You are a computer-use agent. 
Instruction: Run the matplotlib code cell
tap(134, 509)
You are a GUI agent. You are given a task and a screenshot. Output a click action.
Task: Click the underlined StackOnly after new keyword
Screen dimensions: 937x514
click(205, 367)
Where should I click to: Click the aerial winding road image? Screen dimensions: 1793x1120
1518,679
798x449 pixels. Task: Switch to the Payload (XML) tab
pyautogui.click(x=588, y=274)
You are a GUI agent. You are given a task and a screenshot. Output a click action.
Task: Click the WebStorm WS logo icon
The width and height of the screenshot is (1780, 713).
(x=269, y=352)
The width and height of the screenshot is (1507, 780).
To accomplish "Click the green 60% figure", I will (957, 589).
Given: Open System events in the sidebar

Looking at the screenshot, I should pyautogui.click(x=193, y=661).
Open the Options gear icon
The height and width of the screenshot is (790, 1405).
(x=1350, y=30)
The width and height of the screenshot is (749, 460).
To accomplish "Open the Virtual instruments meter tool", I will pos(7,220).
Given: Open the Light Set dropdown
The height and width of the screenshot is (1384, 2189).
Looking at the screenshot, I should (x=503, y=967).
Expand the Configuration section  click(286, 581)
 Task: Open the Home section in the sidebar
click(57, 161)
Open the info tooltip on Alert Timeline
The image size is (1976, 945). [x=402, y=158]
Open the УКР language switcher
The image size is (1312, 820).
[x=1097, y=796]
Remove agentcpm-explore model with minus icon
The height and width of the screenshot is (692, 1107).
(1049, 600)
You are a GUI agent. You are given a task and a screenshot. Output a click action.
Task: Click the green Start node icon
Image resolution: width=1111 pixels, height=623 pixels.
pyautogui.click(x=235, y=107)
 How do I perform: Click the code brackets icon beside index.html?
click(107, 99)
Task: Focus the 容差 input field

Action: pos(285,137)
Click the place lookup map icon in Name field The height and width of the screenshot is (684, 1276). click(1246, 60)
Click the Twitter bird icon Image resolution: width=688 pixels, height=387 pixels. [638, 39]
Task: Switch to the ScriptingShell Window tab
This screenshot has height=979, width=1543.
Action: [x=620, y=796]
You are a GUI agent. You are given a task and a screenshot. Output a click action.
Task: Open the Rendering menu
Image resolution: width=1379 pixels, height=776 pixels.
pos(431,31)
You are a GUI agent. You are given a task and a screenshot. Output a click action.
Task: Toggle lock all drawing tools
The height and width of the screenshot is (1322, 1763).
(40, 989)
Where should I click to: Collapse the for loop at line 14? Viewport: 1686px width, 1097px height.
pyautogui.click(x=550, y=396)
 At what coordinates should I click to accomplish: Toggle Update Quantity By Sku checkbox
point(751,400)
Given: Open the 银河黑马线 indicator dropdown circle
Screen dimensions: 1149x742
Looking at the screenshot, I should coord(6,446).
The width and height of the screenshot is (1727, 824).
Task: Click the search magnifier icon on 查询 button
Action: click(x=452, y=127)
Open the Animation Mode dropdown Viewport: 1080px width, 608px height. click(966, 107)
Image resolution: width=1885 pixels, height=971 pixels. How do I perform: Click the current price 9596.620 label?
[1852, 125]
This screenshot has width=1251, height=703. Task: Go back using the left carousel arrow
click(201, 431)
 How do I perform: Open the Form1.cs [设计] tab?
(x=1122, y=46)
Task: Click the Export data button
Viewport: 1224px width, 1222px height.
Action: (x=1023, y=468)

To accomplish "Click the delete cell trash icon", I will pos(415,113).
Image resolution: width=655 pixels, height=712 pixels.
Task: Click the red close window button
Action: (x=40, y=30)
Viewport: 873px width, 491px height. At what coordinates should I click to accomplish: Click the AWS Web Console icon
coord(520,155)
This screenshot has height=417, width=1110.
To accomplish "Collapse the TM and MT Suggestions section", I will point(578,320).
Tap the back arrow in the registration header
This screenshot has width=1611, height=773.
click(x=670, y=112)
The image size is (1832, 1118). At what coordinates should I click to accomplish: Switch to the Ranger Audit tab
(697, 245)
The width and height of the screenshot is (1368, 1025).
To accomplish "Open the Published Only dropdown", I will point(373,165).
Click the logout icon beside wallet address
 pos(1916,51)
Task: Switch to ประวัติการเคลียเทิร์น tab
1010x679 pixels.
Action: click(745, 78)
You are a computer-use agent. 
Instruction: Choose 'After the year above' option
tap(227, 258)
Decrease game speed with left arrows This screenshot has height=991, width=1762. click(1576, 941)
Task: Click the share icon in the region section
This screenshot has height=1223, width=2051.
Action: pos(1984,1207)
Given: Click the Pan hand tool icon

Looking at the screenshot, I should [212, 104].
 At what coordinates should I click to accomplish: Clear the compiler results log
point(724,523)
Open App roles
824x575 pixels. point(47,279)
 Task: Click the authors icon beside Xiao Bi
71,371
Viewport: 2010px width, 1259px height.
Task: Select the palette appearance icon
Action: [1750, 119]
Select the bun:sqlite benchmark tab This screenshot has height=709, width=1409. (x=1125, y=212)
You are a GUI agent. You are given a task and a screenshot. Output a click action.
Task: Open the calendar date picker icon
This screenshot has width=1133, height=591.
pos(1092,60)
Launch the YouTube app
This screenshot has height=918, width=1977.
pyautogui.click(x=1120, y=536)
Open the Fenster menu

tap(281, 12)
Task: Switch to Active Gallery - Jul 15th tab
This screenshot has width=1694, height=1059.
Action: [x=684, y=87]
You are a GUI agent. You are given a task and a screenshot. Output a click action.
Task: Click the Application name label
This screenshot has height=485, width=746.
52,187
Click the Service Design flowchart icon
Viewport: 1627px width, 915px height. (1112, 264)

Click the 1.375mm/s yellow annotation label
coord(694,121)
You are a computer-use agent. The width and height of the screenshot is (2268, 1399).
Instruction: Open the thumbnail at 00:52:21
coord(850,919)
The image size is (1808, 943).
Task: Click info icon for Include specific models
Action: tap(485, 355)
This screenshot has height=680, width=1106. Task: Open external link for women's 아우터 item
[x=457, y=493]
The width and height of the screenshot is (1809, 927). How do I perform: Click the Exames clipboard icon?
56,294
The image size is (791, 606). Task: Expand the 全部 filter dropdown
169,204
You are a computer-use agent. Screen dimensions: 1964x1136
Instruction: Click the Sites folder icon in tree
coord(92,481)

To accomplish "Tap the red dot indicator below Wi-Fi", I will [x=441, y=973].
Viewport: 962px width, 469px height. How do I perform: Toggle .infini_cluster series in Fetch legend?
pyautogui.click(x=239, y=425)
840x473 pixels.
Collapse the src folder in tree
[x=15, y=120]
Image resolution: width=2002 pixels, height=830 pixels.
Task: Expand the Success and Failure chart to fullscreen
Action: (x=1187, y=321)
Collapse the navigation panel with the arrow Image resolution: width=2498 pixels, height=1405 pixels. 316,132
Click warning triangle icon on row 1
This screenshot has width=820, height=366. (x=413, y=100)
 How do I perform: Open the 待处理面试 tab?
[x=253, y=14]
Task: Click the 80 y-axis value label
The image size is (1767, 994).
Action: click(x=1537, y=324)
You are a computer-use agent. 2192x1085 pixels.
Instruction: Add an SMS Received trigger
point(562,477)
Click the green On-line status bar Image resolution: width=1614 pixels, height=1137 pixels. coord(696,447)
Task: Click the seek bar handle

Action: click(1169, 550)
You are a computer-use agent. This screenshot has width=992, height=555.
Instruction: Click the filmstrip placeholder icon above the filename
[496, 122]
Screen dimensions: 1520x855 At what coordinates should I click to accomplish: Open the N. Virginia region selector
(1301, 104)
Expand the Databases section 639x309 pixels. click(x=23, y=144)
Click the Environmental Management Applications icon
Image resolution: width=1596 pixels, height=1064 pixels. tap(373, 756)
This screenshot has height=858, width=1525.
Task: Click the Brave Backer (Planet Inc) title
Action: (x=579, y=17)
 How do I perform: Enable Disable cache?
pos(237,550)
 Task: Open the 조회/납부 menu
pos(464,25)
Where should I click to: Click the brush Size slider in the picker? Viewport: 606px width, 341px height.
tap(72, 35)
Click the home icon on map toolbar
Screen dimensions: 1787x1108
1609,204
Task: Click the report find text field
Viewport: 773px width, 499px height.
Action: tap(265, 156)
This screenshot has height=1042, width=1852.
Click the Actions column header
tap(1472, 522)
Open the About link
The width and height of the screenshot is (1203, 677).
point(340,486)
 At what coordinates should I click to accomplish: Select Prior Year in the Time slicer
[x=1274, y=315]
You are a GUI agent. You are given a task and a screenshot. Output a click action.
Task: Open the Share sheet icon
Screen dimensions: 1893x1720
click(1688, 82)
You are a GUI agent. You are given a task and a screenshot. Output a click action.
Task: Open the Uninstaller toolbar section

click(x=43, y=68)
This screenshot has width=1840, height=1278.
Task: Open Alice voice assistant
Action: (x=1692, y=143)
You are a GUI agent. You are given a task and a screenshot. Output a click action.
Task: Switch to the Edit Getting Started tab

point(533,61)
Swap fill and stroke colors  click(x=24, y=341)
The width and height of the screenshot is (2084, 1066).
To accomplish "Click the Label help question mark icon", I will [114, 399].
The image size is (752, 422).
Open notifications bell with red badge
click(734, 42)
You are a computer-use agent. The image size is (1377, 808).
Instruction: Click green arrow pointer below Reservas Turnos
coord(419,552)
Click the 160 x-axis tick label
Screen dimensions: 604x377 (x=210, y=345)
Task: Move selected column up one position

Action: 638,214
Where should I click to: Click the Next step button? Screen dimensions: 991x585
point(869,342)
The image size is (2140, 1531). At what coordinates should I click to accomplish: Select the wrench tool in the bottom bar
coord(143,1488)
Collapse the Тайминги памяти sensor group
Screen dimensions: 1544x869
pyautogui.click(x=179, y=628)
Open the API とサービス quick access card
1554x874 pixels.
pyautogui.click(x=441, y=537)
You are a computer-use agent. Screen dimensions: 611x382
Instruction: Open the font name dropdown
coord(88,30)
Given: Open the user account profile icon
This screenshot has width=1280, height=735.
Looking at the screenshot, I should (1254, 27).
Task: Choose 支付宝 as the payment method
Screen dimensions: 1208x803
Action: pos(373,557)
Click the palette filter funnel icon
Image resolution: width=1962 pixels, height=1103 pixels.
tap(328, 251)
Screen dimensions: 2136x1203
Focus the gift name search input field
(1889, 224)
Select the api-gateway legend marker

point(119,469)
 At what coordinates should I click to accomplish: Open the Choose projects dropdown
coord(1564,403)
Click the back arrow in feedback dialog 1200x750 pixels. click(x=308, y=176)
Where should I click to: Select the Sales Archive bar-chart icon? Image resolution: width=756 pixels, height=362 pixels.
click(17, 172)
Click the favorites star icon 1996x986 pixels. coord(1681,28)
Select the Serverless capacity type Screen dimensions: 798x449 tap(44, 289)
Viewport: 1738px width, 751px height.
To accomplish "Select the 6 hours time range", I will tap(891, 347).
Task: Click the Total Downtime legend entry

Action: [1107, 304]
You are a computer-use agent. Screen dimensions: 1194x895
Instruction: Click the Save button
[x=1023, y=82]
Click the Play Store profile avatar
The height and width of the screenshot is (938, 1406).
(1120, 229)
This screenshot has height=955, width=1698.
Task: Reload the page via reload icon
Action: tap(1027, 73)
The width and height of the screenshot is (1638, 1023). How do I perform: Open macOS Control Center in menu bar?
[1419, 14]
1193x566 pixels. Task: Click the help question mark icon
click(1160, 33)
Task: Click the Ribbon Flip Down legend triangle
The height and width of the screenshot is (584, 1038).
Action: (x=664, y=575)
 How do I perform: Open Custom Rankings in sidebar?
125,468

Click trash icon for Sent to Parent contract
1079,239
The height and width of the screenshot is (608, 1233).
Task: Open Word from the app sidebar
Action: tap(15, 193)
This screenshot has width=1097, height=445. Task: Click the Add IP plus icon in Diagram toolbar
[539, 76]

> Task details
Only one stretch of the data above is needed. Restate it word for word, from the line containing "Task: Open the Rendering menu" through the line containing "Task: Toggle lock all drawing tools", both ends included.

> Answer box
Task: Open the Rendering menu
Image resolution: width=1379 pixels, height=776 pixels.
pos(431,31)
You are a GUI agent. You are given a task and a screenshot. Output a click action.
Task: Toggle lock all drawing tools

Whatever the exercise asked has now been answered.